Observa um grupo de jovens crianças africanas a jogar um jogo rítmico e verás uma animação polirrítmica de movimentos. As mãos movem-se a um ritmo, as vozes cantam a outro, as ancas balançam a outro. Devido à sua educação, estas crianças têm uma proeza rítmica incontestada que lhes permite compreender e executar padrões musicais complexos.
No Zimbabué, as crianças jogam estes jogos com facilidade antes de irem para a escola, onde uma educação musical formal baseada no Ocidente impede o seu crescimento polirrítmico. Canções simples como “Baa Baa Black Sheep” são ensinadas segundo a teoria do ensino do simples para o complexo. O que nos leva a perguntar: O que é mais simples do que o “conhecido”?
“O melhor que consegui (…) foram apenas comparações da música africana com a música ocidental. Irritava-me o facto de a música africana ser ensinada num quadro estrangeiro. Tem de haver uma maneira melhor!”
A grande questão aqui é que o sistema educativo do Zimbabué se baseia numa estrutura ocidental, que não é simpática à música e à cultura indígenas. Esta estrutura rotulou os ritmos locais de complicados.
Emmanuel Mujuru, Diretor de Educação da Music Crossroads Academy Zimbabwe, observa que durante os seus estudos de Etnomusicologia no Zimbabwe College of Music, os professores tiveram dificuldade em criar conteúdos para o curso de Teoria da Música Africana. Diz ele, “o melhor que consegui (…) foram apenas comparações da música africana com a música ocidental. Irritava-me o facto de a música africana ser ensinada num contexto estrangeiro.
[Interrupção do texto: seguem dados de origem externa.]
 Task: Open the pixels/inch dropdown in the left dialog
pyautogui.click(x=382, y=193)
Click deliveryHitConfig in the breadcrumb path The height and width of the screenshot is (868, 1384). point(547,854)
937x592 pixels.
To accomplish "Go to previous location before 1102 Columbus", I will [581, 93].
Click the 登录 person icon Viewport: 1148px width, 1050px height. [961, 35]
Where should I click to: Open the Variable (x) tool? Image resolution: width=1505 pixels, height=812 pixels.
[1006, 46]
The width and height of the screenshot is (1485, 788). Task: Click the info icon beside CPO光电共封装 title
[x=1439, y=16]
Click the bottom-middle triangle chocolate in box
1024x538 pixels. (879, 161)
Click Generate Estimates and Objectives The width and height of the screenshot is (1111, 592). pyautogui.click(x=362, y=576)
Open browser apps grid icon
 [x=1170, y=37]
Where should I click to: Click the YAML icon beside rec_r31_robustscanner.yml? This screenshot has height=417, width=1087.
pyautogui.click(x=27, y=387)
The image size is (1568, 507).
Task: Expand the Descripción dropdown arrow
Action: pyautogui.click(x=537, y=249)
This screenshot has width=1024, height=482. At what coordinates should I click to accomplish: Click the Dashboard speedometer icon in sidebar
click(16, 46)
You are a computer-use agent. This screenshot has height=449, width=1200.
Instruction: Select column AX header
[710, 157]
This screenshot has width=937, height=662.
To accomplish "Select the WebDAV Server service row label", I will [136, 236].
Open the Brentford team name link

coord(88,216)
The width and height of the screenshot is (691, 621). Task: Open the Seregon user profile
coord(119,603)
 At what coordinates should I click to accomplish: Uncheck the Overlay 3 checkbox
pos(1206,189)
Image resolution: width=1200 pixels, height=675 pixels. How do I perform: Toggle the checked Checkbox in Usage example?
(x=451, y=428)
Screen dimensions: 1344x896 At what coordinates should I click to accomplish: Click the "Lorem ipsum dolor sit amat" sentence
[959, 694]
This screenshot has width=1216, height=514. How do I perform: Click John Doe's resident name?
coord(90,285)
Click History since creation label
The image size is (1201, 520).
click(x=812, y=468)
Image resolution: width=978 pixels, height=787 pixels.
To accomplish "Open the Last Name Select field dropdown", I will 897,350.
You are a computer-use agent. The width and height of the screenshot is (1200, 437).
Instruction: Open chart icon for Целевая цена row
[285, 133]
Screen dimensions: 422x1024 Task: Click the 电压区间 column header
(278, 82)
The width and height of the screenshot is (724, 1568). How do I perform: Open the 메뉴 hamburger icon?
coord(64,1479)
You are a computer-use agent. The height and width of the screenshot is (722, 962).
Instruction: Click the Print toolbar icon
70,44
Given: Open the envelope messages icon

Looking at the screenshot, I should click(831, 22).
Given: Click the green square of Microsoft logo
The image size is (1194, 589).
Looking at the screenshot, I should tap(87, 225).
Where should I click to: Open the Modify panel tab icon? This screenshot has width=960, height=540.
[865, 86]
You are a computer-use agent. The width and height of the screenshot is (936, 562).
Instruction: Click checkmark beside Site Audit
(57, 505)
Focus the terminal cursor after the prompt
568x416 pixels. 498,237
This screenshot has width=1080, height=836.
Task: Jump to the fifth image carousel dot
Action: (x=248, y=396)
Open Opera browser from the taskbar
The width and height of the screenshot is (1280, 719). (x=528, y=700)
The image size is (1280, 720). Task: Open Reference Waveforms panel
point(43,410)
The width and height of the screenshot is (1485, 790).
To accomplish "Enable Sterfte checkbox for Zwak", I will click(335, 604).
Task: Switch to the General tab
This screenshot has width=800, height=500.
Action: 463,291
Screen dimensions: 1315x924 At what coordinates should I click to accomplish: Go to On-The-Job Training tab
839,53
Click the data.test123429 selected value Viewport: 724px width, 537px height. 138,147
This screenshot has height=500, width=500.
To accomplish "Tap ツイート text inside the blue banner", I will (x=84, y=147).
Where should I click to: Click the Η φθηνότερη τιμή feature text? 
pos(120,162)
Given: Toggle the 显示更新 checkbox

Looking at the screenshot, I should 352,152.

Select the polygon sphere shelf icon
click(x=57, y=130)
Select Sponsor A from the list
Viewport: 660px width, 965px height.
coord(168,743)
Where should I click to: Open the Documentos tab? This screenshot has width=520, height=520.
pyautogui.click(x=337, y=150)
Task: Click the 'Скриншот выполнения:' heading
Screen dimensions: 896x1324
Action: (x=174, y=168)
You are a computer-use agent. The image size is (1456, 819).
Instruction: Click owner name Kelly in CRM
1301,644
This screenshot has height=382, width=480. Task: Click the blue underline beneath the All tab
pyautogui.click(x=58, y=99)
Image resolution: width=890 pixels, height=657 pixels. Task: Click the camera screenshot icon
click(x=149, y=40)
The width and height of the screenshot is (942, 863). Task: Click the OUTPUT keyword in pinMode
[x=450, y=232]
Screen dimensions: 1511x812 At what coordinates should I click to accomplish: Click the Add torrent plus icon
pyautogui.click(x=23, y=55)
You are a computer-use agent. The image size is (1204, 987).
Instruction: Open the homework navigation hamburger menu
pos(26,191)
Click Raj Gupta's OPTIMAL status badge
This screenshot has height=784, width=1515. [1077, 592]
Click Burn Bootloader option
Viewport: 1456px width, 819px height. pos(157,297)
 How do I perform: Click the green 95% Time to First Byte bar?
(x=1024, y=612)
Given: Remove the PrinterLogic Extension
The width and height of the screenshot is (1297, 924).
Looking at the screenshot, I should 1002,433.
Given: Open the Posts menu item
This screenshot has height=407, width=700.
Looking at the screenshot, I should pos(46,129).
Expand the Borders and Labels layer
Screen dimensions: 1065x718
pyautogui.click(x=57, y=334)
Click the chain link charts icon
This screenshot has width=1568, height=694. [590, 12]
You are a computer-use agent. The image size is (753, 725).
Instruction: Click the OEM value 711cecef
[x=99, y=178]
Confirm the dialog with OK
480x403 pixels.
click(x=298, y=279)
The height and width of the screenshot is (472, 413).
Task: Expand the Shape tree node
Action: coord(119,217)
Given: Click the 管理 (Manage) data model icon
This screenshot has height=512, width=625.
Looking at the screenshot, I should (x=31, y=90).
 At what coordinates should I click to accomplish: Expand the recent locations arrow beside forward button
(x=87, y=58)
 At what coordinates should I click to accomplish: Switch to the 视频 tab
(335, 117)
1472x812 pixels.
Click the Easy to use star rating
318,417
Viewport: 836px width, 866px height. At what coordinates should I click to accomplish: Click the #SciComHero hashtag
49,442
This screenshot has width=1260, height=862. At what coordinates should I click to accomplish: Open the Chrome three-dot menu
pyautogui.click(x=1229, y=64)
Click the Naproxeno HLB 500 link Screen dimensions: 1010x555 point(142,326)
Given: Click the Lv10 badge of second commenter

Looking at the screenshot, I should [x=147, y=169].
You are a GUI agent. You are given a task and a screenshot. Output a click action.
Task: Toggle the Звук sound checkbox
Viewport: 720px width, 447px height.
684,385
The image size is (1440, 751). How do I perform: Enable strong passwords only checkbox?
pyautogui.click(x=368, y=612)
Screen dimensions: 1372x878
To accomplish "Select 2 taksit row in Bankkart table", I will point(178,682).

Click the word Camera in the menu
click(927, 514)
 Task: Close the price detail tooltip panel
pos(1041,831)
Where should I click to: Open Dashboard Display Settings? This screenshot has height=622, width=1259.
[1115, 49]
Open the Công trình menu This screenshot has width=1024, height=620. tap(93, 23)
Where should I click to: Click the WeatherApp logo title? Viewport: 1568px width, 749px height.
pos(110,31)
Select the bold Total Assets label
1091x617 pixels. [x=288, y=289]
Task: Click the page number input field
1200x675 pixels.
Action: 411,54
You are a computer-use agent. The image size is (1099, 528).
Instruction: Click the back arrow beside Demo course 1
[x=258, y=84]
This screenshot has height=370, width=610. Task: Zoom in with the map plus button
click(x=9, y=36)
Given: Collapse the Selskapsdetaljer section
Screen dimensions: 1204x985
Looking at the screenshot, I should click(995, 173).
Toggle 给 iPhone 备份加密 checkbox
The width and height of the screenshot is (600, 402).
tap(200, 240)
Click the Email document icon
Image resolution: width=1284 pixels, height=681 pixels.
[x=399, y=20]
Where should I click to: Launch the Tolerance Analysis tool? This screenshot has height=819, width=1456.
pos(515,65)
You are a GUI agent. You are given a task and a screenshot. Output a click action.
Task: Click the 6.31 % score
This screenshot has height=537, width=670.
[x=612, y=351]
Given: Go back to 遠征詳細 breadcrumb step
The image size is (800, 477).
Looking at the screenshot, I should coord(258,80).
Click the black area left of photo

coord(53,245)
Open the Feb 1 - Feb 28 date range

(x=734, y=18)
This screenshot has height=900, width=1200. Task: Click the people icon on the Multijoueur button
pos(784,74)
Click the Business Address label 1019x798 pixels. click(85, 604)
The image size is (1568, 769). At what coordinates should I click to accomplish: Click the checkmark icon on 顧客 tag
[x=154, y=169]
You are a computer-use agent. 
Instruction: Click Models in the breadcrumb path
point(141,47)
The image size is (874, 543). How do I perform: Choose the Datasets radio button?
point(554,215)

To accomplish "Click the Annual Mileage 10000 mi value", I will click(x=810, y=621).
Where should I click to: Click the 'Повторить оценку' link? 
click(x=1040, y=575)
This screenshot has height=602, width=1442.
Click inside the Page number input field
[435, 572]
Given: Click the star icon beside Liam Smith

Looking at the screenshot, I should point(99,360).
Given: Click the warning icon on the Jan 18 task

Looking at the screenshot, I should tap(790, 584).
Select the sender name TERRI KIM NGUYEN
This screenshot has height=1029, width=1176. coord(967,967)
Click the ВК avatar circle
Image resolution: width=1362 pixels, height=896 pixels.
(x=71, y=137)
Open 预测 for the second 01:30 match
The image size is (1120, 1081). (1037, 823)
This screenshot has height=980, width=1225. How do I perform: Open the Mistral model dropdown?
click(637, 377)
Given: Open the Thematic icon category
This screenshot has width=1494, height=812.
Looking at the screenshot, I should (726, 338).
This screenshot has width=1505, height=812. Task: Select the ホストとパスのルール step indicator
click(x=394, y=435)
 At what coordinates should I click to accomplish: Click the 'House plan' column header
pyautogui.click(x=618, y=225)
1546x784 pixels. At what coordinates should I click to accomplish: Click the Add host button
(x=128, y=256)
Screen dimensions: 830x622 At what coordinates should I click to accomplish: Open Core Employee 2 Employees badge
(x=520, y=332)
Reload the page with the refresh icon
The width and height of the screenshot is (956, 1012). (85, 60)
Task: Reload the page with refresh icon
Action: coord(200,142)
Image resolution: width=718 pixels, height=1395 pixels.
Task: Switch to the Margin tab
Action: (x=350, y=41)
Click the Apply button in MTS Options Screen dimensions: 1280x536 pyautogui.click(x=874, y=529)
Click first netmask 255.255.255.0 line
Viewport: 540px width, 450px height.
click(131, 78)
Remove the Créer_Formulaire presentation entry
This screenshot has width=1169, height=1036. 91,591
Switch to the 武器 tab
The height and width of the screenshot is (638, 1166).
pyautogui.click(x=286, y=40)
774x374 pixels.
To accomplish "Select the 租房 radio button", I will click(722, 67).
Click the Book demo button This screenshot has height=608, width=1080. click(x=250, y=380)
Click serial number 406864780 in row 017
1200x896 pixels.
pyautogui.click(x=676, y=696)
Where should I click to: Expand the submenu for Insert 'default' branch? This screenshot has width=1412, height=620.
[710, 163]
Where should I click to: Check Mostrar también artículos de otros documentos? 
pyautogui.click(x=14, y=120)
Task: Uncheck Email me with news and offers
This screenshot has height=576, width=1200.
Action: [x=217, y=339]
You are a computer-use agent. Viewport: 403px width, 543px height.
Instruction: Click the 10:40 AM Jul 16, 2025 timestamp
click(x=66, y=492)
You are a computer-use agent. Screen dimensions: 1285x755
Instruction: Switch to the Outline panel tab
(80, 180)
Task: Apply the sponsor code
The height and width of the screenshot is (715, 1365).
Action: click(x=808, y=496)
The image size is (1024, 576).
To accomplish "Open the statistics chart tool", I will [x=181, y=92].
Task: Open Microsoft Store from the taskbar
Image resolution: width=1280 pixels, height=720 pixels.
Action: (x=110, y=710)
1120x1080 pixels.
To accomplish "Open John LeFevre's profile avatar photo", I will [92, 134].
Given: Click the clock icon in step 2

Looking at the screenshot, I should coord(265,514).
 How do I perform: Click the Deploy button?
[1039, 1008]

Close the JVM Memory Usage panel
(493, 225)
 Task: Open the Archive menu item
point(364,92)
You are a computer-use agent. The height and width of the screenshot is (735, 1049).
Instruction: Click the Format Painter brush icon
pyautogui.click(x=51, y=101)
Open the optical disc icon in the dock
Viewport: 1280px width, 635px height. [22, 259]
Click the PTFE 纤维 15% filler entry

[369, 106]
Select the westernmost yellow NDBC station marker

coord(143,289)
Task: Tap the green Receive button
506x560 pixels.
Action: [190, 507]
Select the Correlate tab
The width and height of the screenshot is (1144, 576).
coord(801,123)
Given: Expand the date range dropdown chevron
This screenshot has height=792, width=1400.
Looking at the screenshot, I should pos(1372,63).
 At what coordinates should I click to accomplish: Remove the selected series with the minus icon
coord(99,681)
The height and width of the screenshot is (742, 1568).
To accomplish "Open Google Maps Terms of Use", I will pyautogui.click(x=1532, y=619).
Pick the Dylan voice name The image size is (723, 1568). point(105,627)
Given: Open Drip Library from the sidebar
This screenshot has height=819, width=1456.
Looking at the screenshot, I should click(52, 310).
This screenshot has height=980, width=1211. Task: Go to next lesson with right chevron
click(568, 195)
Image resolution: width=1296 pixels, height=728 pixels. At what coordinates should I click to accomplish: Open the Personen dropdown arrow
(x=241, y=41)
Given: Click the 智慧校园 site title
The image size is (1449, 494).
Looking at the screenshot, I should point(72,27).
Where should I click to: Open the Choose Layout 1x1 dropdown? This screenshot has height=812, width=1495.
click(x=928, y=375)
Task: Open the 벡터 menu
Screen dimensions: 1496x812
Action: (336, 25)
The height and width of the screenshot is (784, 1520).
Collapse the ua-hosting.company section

Tem de haver uma maneira melhor!”.
De facto, Dietrich Woehrlin, da Global Music Academy, sediada em Berlim, pergunta-se frequentemente porque é que as pessoas de ascendência africana têm dificuldade em exercitar e explicar a dependência rítmica fora de uma atuação. A resposta simples é que é difícil explicar estes conceitos através de uma estrutura que não foi criada para eles. No entanto, a realidade continua a ser aquela em que a estrutura ocidental é a linguagem comum da música. Mas como é que estes padrões complexos podem ser ilustrados?
A última revisão curricular do Ministério da Educação do Zimbabué foi uma resposta há muito esperada a este dilema. A Music Crossroads Academy Zimbabwe contribuiu para o novo Programa de Artes Musicais do Nível Secundário Programa de Artes Musicais com a secção de Rítmica e Percussão Corporal. O programa foi concebido para garantir segurança e independência na música polirrítmica. Os alunos melhoram a sua compreensão da música indígena através de actividades que utilizam o corpo inteiro como percussão. O curso também lhes dá as ferramentas necessárias para explicar a independência rítmica a ouvidos não iniciados.
Alguns poderão argumentar que, uma vez que a música africana indígena não foi originalmente escrita, seria descabido submetê-la a uma notação que utiliza símbolos ocidentais. A resposta do Sr. Mujuru é que o currículo e a abordagem de ensino do Music Crossroads provaram que é de facto possível notabilizar os ritmos africanos indígenas. A revisão do currículo é o primeiro passo para realizar essa tarefa. Nas suas palavras: “[it is a] mudança de paradigma de uma abordagem demasiado teórica para uma experiência prática que inspira a criatividade”.